WHAT YOU ARE ASKED TO DO:
In the material below, list every line carrying the string "agent".
.....
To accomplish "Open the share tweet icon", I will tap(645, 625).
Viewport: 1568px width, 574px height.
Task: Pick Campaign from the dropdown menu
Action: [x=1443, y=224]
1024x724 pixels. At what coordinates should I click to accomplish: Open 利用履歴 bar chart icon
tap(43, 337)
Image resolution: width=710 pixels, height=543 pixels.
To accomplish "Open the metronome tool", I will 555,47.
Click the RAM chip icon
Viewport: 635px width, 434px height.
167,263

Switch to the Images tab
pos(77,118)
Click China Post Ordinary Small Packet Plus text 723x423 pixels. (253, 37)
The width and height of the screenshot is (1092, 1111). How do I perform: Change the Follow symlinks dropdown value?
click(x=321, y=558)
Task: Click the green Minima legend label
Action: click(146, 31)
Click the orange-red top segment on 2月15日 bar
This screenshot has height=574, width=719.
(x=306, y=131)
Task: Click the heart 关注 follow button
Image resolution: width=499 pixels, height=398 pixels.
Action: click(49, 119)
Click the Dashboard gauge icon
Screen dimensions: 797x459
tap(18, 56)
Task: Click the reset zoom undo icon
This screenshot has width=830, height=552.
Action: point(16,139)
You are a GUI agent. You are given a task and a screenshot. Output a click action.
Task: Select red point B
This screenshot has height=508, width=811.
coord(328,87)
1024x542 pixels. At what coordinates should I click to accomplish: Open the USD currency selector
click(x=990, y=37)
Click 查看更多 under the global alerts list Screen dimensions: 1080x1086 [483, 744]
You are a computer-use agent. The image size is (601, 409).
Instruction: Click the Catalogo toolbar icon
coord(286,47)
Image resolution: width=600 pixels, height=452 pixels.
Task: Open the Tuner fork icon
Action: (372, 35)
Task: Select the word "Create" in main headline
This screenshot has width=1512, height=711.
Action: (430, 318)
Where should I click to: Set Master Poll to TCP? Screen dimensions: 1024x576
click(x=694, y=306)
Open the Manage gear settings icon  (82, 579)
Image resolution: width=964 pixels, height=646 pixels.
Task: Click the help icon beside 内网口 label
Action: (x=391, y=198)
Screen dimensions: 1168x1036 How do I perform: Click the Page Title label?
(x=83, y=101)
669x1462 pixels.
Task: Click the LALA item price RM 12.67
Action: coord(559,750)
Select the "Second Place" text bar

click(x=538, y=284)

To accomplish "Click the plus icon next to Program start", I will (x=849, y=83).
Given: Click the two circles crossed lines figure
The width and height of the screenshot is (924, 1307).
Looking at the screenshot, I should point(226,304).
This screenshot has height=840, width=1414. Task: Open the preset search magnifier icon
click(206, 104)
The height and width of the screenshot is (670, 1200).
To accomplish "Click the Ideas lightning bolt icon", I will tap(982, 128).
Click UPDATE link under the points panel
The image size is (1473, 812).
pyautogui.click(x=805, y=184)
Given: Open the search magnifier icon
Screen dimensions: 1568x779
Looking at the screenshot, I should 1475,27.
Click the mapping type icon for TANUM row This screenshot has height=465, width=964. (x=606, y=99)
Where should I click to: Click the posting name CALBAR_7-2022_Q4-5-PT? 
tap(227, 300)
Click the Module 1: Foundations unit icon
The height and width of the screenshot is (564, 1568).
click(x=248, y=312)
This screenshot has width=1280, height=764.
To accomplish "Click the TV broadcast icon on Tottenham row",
.....
RESPONSE BOX:
You are a GUI agent. You are given a task and a screenshot. Output a click action.
You are a computer-use agent. The image size is (601, 409).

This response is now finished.